start PASSAGE SHOWN

Date2006-11-15 15:35
FromMichael Gogins
Subject[Cs-dev] ICMC (was: Re: Windows installers for Csound 5.04)
The ICMC was a lot of fun. I was a bit more relaxed and talked to more people.

Not many pieces at the ICMC were made using Csound. Most of the pieces, even the 'tape music' pieces, were made with Max/MSP, which as you know is a commercial product.

There was not much algorithmic composition in evidence. Most of the pieces were either interactive, or composed by generating materials with Max/MSP (or Csound) and assembling the pieces in Pro Tools.

A notable exception was Guerino Mazzola's paper on his impressive mathematical algorithmic composition system, Rubato, which outputs MIDI.

The best piece to my taste was Natasha Barrett's "Deep Sea Creatures." I'm not sure how it was made, but it's pure 'tape music.' Another good piece was an interactive one by Eric Lyon, which involved chamber musicians playing, recording that into Max/MSP, morphing it so that Eric could play back computer-processed accompaniments and solos. 

Some of the other interactive pieces sounded pretty good to me, and the way they sounded indicates to my mind that perhaps the computer is becoming a more or less standard chamber music instrument, to be considered by contemporary composers along with the piano, violin, etc.  I.e., the computer and instruments sound better integrated to me than they used to.

Musically, the field has been using the same basic style now for at least as long as I have been attending the ICMC, i.e. since 1995. I would like to see more stylistic variation and innovation.

There was a lot of research about analysing MIDI streams and audio streams in order to transcribe scores, separate sounds into sources, and so on. This research continues to make slow progress, but is still far from the holy grail of accurately transcribing polyphonic music from soundfiles or even MIDI streams.

Technically, for me, the most impressive DSP-related paper was about TAPESTREA, by Misra, Cook, and Wang, a GUI program for separating sources in sounds and recombining them. I think this will greatly speed up this kind of composing.

end PASSAGE SHOWN
start PROVIDED DATA

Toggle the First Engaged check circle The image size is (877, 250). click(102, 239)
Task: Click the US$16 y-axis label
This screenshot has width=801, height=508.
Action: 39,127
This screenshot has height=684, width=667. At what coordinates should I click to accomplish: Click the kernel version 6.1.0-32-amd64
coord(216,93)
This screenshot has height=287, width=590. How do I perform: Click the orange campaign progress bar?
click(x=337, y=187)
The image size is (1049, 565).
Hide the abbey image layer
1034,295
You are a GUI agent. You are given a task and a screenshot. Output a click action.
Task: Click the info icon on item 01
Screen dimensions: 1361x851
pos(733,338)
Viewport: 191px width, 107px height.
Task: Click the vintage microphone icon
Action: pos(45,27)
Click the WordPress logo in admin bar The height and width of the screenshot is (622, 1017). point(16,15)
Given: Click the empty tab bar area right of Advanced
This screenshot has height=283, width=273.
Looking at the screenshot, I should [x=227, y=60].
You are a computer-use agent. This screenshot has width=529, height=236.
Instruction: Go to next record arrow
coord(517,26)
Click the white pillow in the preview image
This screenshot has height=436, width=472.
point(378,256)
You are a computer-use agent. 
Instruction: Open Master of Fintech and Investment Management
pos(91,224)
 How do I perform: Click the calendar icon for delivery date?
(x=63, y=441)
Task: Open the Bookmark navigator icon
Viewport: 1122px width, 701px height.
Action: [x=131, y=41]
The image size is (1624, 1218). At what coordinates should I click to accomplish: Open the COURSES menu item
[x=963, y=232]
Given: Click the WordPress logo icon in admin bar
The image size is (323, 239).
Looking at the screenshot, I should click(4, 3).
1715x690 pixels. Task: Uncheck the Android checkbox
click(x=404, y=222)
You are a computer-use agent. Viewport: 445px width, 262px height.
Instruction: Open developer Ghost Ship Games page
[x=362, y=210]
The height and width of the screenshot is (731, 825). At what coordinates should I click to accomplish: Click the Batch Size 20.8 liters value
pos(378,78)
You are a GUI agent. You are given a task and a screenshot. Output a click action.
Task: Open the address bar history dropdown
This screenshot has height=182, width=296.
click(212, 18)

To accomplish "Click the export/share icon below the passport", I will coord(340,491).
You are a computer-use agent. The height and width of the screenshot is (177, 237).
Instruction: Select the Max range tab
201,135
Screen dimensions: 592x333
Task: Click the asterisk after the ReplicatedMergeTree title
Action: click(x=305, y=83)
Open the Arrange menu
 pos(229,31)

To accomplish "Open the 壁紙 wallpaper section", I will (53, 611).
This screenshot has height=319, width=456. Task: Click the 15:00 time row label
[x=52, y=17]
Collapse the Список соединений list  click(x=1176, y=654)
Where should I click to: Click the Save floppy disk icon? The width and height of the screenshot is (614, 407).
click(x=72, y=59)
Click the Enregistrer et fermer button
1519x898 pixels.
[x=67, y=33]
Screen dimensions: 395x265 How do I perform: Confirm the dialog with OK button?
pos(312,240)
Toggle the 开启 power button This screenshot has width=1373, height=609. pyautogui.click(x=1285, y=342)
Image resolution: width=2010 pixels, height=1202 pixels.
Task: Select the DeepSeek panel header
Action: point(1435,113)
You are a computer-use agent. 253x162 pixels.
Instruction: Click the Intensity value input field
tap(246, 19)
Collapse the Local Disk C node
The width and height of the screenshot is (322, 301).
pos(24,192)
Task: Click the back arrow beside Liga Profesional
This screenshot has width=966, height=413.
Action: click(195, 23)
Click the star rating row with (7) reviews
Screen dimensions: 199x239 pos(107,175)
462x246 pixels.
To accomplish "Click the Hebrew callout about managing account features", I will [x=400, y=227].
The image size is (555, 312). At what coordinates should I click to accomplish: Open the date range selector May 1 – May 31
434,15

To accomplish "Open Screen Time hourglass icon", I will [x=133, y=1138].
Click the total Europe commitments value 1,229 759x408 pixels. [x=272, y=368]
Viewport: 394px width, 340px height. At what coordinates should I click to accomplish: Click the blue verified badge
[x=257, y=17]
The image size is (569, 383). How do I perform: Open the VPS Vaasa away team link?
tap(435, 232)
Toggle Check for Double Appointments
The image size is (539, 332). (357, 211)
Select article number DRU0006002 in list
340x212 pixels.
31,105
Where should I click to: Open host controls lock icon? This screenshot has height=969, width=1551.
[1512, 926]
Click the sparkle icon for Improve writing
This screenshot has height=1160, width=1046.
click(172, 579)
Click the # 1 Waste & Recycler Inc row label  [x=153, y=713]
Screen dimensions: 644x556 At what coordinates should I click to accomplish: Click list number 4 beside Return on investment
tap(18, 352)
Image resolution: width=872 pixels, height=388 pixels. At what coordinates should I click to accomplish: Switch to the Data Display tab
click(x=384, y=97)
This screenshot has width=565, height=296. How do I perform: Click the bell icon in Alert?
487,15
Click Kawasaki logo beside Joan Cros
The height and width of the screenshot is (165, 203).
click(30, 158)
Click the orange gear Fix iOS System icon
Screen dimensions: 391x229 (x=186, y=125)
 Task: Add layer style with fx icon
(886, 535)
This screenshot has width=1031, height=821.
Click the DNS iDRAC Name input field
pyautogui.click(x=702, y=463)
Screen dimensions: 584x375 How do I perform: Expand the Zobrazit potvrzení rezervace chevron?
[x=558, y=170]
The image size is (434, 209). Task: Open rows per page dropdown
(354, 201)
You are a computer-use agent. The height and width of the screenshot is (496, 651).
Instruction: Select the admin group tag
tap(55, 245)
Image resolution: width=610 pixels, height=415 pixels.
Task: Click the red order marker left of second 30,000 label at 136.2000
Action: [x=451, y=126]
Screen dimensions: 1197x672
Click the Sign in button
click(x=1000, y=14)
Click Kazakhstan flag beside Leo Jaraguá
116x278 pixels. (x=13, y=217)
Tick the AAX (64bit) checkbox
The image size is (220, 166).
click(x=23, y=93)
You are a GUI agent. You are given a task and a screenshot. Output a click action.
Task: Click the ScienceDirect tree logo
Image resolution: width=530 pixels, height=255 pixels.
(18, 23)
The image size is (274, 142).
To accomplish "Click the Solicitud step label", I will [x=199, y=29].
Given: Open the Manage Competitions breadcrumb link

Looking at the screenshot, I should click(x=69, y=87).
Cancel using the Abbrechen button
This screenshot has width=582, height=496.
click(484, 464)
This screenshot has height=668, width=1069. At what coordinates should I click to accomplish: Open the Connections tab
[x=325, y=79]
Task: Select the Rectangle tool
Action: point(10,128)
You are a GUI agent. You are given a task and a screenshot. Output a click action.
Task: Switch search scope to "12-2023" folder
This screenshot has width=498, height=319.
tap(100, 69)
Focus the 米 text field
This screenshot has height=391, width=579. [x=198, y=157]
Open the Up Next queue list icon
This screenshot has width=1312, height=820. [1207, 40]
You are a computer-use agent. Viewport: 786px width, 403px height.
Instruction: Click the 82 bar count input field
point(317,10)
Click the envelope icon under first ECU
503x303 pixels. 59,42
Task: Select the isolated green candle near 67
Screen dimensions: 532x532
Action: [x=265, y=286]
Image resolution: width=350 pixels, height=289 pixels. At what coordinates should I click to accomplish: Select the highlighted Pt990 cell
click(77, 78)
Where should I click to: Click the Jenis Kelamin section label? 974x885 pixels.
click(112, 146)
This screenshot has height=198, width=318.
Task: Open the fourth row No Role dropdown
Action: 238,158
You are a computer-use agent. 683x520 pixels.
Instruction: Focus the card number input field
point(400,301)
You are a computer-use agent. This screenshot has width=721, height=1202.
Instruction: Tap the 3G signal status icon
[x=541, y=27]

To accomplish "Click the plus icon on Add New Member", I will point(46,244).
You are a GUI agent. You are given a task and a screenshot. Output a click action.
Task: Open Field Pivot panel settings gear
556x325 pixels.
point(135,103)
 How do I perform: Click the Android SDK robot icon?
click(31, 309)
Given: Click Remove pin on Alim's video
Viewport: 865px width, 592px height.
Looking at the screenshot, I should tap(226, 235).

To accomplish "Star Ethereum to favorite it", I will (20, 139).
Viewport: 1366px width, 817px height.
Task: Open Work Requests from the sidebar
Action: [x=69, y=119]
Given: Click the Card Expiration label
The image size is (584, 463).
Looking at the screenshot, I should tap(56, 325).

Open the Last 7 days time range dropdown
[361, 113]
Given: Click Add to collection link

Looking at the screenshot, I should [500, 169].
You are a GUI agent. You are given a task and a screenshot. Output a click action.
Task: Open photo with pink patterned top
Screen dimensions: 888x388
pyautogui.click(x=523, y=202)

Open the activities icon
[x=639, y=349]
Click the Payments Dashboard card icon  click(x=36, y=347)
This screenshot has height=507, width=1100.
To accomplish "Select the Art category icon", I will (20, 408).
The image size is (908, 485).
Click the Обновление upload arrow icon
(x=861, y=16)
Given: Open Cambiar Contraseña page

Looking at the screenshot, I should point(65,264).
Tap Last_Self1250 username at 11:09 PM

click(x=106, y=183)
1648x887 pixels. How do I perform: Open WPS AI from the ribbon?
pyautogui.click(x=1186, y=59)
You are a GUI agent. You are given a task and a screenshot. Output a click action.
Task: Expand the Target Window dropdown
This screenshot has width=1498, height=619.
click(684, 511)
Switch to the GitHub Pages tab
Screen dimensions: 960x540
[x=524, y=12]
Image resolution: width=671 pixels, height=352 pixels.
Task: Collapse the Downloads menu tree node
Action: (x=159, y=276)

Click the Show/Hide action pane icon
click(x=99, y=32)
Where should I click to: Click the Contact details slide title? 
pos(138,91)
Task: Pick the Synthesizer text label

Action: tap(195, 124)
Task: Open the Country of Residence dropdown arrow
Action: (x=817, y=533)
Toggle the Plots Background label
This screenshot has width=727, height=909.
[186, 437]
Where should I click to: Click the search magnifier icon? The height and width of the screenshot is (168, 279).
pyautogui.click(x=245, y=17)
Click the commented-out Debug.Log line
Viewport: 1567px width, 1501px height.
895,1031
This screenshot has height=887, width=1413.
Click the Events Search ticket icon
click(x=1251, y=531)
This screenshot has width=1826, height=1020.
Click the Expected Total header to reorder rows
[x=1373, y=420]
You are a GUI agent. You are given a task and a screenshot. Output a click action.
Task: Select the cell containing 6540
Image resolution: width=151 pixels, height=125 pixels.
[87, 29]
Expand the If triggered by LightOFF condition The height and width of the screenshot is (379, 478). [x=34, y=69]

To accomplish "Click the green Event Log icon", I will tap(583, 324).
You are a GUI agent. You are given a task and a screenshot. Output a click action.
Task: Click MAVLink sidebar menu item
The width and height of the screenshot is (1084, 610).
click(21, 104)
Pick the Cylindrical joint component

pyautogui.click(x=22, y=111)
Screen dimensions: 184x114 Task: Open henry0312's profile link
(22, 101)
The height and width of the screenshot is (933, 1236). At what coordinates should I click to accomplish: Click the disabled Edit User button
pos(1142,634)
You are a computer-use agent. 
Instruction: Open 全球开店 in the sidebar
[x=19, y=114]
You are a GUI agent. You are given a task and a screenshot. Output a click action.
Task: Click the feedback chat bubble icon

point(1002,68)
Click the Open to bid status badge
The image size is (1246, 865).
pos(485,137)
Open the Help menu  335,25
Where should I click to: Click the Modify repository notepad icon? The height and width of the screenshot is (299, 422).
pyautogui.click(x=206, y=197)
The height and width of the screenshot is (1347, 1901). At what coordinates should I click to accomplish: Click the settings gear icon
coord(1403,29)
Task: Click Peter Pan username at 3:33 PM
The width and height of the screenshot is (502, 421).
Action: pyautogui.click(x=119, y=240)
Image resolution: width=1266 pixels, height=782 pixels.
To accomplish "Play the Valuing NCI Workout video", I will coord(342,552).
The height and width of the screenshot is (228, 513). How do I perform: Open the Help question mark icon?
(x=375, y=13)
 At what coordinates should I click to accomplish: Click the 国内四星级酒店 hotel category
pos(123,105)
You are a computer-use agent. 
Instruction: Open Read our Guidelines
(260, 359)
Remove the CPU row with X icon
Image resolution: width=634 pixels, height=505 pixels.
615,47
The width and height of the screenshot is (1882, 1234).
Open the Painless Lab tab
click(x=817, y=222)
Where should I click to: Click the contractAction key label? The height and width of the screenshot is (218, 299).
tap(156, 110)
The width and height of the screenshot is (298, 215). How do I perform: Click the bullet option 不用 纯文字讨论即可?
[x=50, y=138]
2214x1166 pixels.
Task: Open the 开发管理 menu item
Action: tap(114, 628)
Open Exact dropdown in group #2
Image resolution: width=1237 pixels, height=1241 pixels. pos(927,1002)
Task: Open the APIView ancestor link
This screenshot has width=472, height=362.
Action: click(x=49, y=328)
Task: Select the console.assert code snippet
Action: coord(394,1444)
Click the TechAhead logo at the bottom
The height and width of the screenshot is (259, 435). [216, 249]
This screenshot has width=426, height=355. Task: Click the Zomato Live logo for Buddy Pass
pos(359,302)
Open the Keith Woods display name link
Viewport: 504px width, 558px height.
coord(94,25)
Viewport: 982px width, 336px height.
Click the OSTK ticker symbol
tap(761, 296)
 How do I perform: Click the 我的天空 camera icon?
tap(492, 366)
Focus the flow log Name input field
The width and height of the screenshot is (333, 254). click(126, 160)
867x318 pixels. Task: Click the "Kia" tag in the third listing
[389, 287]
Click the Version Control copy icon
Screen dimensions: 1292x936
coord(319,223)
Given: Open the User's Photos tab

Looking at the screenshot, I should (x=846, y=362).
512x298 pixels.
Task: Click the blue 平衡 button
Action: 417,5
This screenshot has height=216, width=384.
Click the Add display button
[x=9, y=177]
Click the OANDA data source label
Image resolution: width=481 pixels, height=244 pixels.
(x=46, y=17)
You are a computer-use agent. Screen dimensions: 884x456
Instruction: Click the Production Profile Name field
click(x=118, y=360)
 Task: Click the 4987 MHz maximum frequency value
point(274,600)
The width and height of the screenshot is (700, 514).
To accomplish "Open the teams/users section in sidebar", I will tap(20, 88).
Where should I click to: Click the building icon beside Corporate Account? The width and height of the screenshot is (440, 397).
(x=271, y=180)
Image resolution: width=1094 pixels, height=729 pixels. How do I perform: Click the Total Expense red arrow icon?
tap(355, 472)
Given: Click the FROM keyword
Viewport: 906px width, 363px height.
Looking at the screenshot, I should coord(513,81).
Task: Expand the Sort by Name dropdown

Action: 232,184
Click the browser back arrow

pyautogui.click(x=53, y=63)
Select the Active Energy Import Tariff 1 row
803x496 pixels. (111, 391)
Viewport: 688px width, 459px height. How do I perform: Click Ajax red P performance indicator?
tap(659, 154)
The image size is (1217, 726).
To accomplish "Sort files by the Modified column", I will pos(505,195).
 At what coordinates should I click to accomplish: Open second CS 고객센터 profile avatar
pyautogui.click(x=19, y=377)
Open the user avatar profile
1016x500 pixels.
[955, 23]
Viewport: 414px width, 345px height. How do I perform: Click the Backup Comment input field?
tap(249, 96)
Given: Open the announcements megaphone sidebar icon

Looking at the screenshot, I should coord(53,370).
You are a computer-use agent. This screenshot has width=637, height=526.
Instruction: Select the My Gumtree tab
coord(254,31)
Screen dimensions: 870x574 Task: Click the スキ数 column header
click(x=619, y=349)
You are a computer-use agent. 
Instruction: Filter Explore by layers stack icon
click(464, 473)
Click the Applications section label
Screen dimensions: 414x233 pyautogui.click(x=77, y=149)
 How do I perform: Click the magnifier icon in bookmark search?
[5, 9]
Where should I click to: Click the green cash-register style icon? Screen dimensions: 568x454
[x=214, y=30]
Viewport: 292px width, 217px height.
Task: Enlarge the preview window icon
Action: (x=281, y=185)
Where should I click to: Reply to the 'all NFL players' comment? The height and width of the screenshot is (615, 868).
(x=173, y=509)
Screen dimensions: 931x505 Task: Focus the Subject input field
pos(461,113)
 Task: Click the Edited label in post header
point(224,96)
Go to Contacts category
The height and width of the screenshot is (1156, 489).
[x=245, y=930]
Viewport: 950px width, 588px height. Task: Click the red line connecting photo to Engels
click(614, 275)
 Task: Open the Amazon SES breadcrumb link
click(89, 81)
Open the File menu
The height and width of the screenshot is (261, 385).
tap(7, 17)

end PROVIDED DATA

◆ **TASKS TO CARRY OUT**
A – Summarize the ICMC post in two sentences.
B – List every software program or composition system named in the ICMC post.
C – Reproduce the ICMC post word for word from "There was not" to "accompaniments and solos.".

◆ **RESULTS OF THE TASKS**
A – The ICMC was enjoyable, and most of its pieces were made with Max/MSP rather than Csound, with little algorithmic composition apart from Guerino Mazzola's Rubato system. Interactive pieces suggested the computer is becoming a standard chamber music instrument, though the writer wants more stylistic variation and names the TAPESTREA paper as the most impressive DSP-related one.

B –
- Csound
- Max/MSP
- Pro Tools
- Rubato
- TAPESTREA

C –
There was not much algorithmic composition in evidence. Most of the pieces were either interactive, or composed by generating materials with Max/MSP (or Csound) and assembling the pieces in Pro Tools.

A notable exception was Guerino Mazzola's paper on his impressive mathematical algorithmic composition system, Rubato, which outputs MIDI.

The best piece to my taste was Natasha Barrett's "Deep Sea Creatures." I'm not sure how it was made, but it's pure 'tape music.' Another good piece was an interactive one by Eric Lyon, which involved chamber musicians playing, recording that into Max/MSP, morphing it so that Eric could play back computer-processed accompaniments and solos.